Las autoridades confirmaron la muerte de Kenya, la elefanta africana que había sido reubicada en julio en el Santuario de Elefantes de Brasil, tras años de preparación. El deceso ocurrió en Mato Grosso y aguardan los resultados de la necropsia para determinar las causas.
Kenya, la elefanta africana que durante décadas fue símbolo del antiguo zoológico de Mendoza, murió en el Santuario de Elefantes de Brasil, donde había sido trasladada hace pocos meses como parte de un histórico operativo internacional. Desde el establecimiento ubicado en el estado de Mato Grosso, confirmaron que la elefanta falleció de manera tranquila, acompañada permanentemente por el equipo especializado que monitoreaba su estado de salud. La información fue ratificada por autoridades mendocinas.
“Estamos sumamente tristes. Vamos a esperar los resultados oficiales de la necropsia para entender qué pasó. La comunicación con el santuario fue permanente y sabíamos que Kenya venía atravesando algunas dolencias”, expresó el director de Biodiversidad y Ecoparque de Mendoza, Ignacio Haudet.
Una historia marcada por el cautiverio y la esperanza
Kenya tenía 44 años. Nació en 1981 y llegó a Mendoza en 1985, cuando apenas tenía cuatro años, a través de un canje internacional con el zoológico alemán Tierpark Hagenbeck. Con el paso del tiempo, se convirtió en la última elefanta del zoológico provincial y de Argentina, tras el cierre del predio y su transformación en Ecoparque.
Su traslado al Santuario de Elefantes de Brasil representó un hito histórico para Mendoza y para el país. El proceso comenzó en 2017 y demandó años de trabajo técnico, sanitario y conductual, con un enfoque centrado en el bienestar animal.
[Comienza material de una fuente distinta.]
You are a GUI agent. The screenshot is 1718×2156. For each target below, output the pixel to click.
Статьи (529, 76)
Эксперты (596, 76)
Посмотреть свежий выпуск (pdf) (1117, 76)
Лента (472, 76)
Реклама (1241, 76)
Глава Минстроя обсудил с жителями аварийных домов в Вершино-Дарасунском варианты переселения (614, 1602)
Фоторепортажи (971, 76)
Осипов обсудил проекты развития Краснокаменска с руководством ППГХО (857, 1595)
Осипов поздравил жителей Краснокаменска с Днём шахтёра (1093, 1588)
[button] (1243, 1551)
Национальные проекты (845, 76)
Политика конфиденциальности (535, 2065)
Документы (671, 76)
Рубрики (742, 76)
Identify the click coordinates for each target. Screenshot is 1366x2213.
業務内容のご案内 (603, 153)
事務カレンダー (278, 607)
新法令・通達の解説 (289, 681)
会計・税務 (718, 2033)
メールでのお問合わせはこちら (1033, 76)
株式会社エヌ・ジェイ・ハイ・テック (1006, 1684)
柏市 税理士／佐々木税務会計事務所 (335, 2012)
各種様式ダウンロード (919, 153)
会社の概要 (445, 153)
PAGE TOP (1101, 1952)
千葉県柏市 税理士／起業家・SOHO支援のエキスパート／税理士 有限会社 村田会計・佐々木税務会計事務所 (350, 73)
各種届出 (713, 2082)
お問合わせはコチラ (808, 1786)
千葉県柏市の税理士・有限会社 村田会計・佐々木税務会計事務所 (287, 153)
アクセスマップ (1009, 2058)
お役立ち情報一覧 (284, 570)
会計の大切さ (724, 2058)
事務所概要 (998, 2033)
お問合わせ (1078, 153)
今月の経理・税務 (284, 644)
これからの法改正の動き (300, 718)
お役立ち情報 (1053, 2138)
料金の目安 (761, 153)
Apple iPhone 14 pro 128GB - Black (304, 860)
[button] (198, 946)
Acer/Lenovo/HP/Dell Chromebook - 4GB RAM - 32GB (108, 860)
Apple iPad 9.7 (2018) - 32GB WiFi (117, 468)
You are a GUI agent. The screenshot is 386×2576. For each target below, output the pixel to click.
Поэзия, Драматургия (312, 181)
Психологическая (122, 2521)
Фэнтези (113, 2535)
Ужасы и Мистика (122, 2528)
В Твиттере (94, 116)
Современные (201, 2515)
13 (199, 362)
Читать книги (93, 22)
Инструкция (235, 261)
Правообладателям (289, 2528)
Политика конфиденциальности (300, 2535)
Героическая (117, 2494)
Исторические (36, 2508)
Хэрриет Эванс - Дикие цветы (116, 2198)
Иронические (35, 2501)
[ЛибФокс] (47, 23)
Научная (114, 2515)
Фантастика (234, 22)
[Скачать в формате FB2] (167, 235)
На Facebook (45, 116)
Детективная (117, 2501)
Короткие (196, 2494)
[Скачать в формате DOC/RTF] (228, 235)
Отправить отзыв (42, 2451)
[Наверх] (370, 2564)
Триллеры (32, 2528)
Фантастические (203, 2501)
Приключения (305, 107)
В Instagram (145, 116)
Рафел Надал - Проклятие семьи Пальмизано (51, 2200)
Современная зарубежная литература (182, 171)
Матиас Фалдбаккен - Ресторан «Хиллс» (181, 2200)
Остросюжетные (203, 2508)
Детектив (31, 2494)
Durante ese período, Kenya fue entrenada mediante condicionamiento operante con refuerzo positivo, una metodología basada en la cooperación voluntaria del animal. Esto permitió realizar controles veterinarios, obtener muestras biológicas, completar estudios sanitarios y cumplir con todos los requisitos legales y administrativos.

El traslado se concretó en julio y abarcó unos 3.600 kilómetros, en un contenedor especialmente diseñado para elefantes y bajo las normas internacionales de la Convención CITES. Durante todo el recorrido, solo tres personas mantuvieron contacto directo con ella: Scott Blais, fundador del santuario; la veterinaria Trish London; y Marcos Flores, su entrenador del Ecoparque mendocino.
La prioridad fue, en todo momento, reducir el estrés y garantizar que Kenya se sintiera segura y acompañada.
Sus últimos días en libertad controlada
El Santuario de Elefantes de Brasil es una organización sin fines de lucro, única en Sudamérica, dedicada a mejorar la vida de elefantes que pasaron gran parte de su existencia en cautiverio. El predio cuenta con extensas áreas naturales, biomas adecuados, atención veterinaria permanente y espacios que permiten conductas propias de la especie.
Tras su llegada, Kenya inició un proceso de adaptación, pudo interactuar con otros elefantes y comenzó a experimentar una vida más cercana a su entorno natural. Sin embargo, en los días previos a su muerte, presentó dificultades físicas, lo que motivó un monitoreo constante por parte del equipo del santuario.
Según informaron, la elefanta fue acompañada durante toda la noche y su fallecimiento ocurrió sin signos de sufrimiento.
Actualmente, el santuario trabaja junto a una universidad local para llevar adelante la necropsia, cuyos resultados demandarán varios meses. Las conclusiones serán comunicadas oficialmente una vez finalizados los estudios.